Copy the following records line for line, with no changes.

● **TASK INPUTS**:
+---+

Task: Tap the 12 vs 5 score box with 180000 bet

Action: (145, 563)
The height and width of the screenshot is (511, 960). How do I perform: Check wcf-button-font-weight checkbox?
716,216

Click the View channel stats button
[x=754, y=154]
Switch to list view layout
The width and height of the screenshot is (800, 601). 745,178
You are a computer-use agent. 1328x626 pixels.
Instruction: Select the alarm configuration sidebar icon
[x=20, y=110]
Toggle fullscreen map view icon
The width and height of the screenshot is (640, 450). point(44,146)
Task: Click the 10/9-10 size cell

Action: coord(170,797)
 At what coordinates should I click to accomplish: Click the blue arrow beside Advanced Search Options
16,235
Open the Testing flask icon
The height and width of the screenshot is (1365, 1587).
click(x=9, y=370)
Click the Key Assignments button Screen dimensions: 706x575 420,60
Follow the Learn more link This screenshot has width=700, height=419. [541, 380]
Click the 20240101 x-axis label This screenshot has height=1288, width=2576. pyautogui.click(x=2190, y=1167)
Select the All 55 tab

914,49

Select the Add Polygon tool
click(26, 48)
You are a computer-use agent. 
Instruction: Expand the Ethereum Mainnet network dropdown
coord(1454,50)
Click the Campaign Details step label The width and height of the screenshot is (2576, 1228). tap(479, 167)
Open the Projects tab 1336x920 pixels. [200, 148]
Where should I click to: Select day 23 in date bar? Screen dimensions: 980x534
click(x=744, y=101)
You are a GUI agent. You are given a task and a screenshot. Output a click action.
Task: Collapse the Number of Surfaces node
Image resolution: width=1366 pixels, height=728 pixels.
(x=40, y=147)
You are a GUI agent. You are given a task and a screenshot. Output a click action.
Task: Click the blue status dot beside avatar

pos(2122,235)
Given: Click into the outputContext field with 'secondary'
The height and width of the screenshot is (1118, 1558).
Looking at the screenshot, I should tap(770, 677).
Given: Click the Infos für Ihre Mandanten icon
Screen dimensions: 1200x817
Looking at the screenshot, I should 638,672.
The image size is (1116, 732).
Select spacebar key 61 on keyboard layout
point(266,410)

+---+

● **IN RESPONSE**:
Task: Tap the 12 vs 5 score box with 180000 bet

Action: (145, 563)
The height and width of the screenshot is (511, 960). How do I perform: Check wcf-button-font-weight checkbox?
716,216

Click the View channel stats button
[x=754, y=154]
Switch to list view layout
The width and height of the screenshot is (800, 601). 745,178
You are a computer-use agent. 1328x626 pixels.
Instruction: Select the alarm configuration sidebar icon
[x=20, y=110]
Toggle fullscreen map view icon
The width and height of the screenshot is (640, 450). point(44,146)
Task: Click the 10/9-10 size cell

Action: coord(170,797)
 At what coordinates should I click to accomplish: Click the blue arrow beside Advanced Search Options
16,235
Open the Testing flask icon
The height and width of the screenshot is (1365, 1587).
click(x=9, y=370)
Click the Key Assignments button Screen dimensions: 706x575 420,60
Follow the Learn more link This screenshot has width=700, height=419. [541, 380]
Click the 20240101 x-axis label This screenshot has height=1288, width=2576. pyautogui.click(x=2190, y=1167)
Select the All 55 tab

914,49

Select the Add Polygon tool
click(26, 48)
You are a computer-use agent. 
Instruction: Expand the Ethereum Mainnet network dropdown
coord(1454,50)
Click the Campaign Details step label The width and height of the screenshot is (2576, 1228). tap(479, 167)
Open the Projects tab 1336x920 pixels. [200, 148]
Where should I click to: Select day 23 in date bar? Screen dimensions: 980x534
click(x=744, y=101)
You are a GUI agent. You are given a task and a screenshot. Output a click action.
Task: Collapse the Number of Surfaces node
Image resolution: width=1366 pixels, height=728 pixels.
(x=40, y=147)
You are a GUI agent. You are given a task and a screenshot. Output a click action.
Task: Click the blue status dot beside avatar

pos(2122,235)
Given: Click into the outputContext field with 'secondary'
The height and width of the screenshot is (1118, 1558).
Looking at the screenshot, I should tap(770, 677).
Given: Click the Infos für Ihre Mandanten icon
Screen dimensions: 1200x817
Looking at the screenshot, I should 638,672.
The image size is (1116, 732).
Select spacebar key 61 on keyboard layout
point(266,410)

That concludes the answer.